Doing this for one gene is interesting, but really we’d like models for all of the conditions so that we can compare between them to identify interesting patterns.

The following code chunk will do the following:

  1. nest data for model fitting into a new column data
  2. fit linear models to the data column using purrr::map()
  3. tidy the linear models using broom::tidy()
  4. unnest the model coefficients
linear_model_tbl <-
  brauer_gene_exp_tidy |>
  group_by(systematic_name, common_name, nutrient) |>
  nest() |>
  # look at the data up to the `nest()` call
  mutate(
    model = purrr::map(
      data,
      ~ lm(exp ~ rate, data = .)
    )
  ) |>
  mutate(
    model_tidy = purrr::map(
      model,
      broom::tidy
    )
  ) |>
  select(-model, -data) |>
  unnest(cols = c(model_tidy))

Note that we now have slope and intercept terms for each group we specified.

  • the intercept indicates how highly a gene is expressed when starved of a nutrient.
  • the rate indicates how much a gene’s expression responds to increasing nutrient (i.e., growth rate).

Further analysis

At this point, you can ask questions like the following:

  • How do other groups of metabolic genes respond to nutrient deprivation? Start with the ‘PHO’, ‘URA’, and ‘SUL’ genes. Comment on features that stand out, both within and across nutrient deprivation conditions.

  • What if you include and group by the GO terms in the yeast_go_terms tibble instead of gene name?

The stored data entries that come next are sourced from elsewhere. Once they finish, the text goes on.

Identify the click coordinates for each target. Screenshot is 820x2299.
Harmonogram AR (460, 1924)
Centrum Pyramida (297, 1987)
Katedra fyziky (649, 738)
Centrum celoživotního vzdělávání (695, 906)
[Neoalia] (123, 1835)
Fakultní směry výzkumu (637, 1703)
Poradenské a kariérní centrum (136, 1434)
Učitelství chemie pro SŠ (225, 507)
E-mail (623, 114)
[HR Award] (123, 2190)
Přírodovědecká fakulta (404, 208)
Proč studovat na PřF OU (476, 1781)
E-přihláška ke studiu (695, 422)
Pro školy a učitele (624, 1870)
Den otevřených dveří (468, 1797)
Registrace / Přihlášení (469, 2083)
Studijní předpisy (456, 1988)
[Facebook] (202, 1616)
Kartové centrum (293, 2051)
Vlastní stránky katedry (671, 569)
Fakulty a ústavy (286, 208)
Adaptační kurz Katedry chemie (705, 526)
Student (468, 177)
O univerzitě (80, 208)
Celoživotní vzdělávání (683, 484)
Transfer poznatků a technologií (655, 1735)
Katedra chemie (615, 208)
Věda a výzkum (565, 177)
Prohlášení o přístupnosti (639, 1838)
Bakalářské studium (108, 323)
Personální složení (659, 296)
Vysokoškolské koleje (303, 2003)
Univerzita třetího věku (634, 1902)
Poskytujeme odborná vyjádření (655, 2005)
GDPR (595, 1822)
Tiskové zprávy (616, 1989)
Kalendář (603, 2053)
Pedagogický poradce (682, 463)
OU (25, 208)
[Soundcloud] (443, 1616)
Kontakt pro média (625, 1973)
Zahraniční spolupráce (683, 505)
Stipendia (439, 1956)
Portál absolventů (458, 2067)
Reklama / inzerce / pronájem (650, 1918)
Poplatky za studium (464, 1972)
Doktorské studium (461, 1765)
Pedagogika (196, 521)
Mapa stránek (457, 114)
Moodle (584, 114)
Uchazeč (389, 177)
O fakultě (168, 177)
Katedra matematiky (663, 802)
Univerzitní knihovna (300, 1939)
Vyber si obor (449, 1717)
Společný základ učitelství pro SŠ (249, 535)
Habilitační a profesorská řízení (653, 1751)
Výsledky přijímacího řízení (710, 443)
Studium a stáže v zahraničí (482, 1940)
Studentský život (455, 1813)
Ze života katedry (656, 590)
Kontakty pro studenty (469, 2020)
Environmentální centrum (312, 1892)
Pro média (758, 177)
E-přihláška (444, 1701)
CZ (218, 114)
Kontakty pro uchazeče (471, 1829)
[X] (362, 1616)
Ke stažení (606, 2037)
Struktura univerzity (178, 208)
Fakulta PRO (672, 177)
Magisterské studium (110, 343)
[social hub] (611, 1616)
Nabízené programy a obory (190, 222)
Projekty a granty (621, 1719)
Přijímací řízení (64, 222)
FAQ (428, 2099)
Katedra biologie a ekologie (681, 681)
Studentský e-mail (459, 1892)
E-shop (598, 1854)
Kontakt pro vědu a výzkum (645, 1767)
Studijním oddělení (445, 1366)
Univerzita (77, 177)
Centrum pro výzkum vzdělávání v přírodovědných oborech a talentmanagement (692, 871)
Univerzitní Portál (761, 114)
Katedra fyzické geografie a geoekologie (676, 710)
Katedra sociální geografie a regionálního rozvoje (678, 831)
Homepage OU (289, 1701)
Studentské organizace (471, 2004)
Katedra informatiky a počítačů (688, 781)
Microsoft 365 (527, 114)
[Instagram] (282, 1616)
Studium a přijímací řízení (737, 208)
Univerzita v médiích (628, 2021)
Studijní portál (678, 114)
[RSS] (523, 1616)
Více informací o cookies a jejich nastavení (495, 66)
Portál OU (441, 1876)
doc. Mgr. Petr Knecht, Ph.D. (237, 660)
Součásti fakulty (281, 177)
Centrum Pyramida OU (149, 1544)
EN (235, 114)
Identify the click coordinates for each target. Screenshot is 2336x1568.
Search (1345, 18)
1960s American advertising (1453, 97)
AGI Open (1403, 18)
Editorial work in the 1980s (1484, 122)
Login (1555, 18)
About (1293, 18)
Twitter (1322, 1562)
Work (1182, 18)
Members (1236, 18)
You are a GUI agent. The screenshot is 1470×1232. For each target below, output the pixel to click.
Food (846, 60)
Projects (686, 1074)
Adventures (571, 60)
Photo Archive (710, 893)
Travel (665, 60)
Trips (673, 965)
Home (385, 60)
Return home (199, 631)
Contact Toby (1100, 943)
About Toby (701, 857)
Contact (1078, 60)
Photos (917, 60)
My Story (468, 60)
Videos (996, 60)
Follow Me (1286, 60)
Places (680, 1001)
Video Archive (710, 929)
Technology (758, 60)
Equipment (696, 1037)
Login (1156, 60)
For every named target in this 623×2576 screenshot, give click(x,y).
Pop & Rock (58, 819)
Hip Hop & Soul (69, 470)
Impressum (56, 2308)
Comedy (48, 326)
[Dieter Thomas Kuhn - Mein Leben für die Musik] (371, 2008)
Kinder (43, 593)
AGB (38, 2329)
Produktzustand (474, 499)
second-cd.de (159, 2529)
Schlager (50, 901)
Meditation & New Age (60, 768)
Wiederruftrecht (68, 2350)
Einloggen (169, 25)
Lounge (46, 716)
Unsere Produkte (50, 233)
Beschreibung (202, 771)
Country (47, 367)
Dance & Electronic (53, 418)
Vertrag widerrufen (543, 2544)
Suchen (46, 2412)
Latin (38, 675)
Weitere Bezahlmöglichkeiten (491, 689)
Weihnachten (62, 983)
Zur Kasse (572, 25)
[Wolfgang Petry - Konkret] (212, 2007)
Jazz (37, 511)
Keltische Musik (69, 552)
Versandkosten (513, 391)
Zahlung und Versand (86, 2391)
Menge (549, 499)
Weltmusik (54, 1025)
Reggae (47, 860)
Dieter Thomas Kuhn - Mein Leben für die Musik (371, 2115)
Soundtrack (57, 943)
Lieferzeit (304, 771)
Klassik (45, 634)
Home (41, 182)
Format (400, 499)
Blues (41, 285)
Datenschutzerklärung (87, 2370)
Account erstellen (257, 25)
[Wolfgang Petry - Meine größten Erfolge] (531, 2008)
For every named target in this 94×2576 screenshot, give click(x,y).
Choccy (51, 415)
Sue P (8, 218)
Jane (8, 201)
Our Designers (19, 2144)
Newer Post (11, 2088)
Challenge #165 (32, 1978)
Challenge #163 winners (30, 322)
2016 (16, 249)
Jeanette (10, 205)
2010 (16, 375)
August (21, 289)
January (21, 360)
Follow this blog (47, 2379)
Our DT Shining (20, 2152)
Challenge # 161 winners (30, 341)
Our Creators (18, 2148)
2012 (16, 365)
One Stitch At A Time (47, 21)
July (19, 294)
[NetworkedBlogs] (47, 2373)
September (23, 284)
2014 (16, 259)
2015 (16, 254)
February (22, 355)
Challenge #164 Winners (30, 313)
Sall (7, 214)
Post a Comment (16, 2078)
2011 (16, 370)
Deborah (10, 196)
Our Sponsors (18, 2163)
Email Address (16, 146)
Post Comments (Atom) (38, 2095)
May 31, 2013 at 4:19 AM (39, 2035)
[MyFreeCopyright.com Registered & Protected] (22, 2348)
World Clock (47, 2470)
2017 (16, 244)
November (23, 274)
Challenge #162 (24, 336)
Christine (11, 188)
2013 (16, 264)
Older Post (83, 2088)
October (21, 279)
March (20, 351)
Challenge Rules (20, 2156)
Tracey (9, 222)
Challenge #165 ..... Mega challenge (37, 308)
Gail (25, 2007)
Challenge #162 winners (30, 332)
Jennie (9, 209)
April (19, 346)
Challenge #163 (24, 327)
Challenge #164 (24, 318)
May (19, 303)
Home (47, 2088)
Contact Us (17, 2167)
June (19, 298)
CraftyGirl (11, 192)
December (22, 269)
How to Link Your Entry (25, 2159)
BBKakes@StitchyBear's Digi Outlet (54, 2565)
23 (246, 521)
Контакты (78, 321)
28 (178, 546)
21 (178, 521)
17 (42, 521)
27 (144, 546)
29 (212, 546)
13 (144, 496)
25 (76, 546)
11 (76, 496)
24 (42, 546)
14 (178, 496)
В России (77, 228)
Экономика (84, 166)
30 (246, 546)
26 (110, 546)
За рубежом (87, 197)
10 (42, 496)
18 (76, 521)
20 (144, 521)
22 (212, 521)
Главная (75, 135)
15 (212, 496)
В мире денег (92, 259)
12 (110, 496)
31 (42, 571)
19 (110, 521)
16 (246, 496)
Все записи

I.e., you could detect the string leucine in the biological process and group by those instead of gene name (you’d need to join the tidy tibble with the GO information first).

  • Are there other genes that behave like LEU1 under leucine starvation? I.e., a strong negative slope in one condition, and positive slopes in the others?